* [Text provided]:
________________________

This degree of connectedness does not come naturally. Just as there can be no expectation that people will use a QR code because it is there – they won’t. With an innovative approach such as this promotion is crucial. Significant time, thought and effort need to be put into letting people know what is taking place and supporting their participation.

Only a fraction of a population are naturally inclined to generate content.

Jakob Nielsen (1999) would suggest that as few as 1% create content (Fig. 6). If content is therefore to be created by participants then very large numbers need to be made aware of the initiative. Online, openness helps when it is massive. Participation is improved where it is supported and moderated. Creators, commentators and readers each have a role to play.

The balance needs to be found between the qualities of a tool that is fast and cheap and where out of control means that something isn’t used in a way to benefit a formal learning requirement. On the one hand those who want to generate content can be encouraged to do so, while in a formal setting the intention would that everyone generates content of some form in order to receive feedback and assessment.

 

 

J F Vernon (2011) 

Fig 8. The Newcastle War Memorial by Sir William Goscombe John RA

The potential weakness of using QR codes are the requirement for participants to have a suitable device, say a smartphone or tablet and the possible communication fees when connecting away from a free wi-fi source – which is likely to be the case at a war memorial (Gradel & Edson, 2012). Reading from and using a smartphone or tablet may also present accessibility issues, from the need for dexterity and reading content that isn’t offered in alternative forms, such as text sizes and background or audio alternatives.

There are many examples where local councils feel a war memorial or building is so important that they have invested in information placards on site (Fig. 7). As commemoration of those who served and died in the First World War is of local and national interest funding is potentially available to help support initiatives such as these through the Heritage Lottery Fund, while organisations such as the Western Front Association have funding for branch activities too.

________________________

* [Supplied material]:
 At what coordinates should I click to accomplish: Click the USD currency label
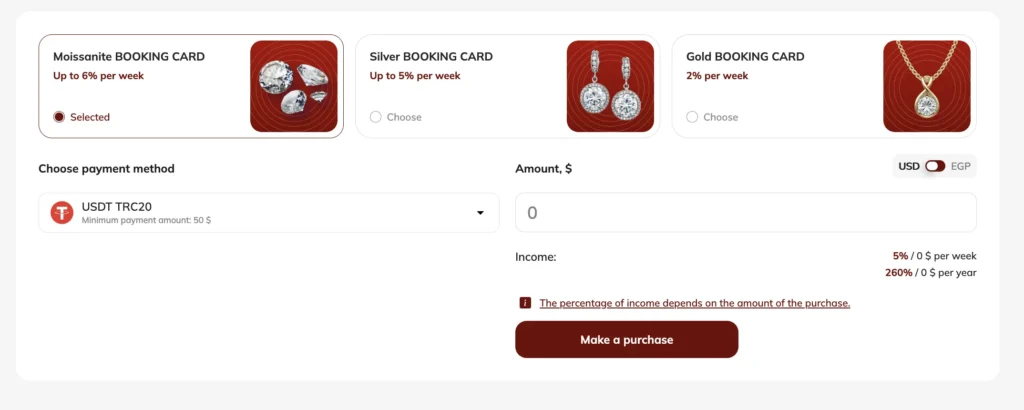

________________________

* [Exercise set]:
**a.** Answer these questions from the text on QR codes at war memorials:
(i) According to Jakob Nielsen (1999), as few as what share of people create content?
(ii) What two devices does the text name as suitable for participants?
(iii) Through which fund does the text say funding is potentially available?
**b.** The text on QR codes at war memorials says that several groups each have a role to play in participation. List those groups.
**c.** Carry the text on QR codes at war memorials forward from its final sentence.

* [Answers in order]:
**a.**
(i) 1%
(ii) A smartphone or a tablet
(iii) The Heritage Lottery Fund

**b.** Creators, commentators, readers

**c.**
If permission is required for personalisation of a British Legion poppy using a QR code, then alternatives may be required, from working with other suitable groups such as the Imperial War Museum or Western Front Association to putting the QR code on a badge instead. Where used in the field it is likely that a teacher would put out sets of QR coded markers in advance and collect them afterwards. Where a photograph in a town featuring before and after views permission may also be required if any kind of QR coded plaque or poster is to be put up. Other inventive ways to use a QR code would be to attach them to an obstacle course like trench experience where each code triggers elements of a task, sound effects or narrative in keeping with the setting.  By way of example, at the ‘In Flanders Museum’ in Ypres a number of exhibits require the visitor to duck, crawl or crane their neck before supporting audio or lighting is triggered by a Near Field code in a bracelet.

  J F Vernon (1989-2014)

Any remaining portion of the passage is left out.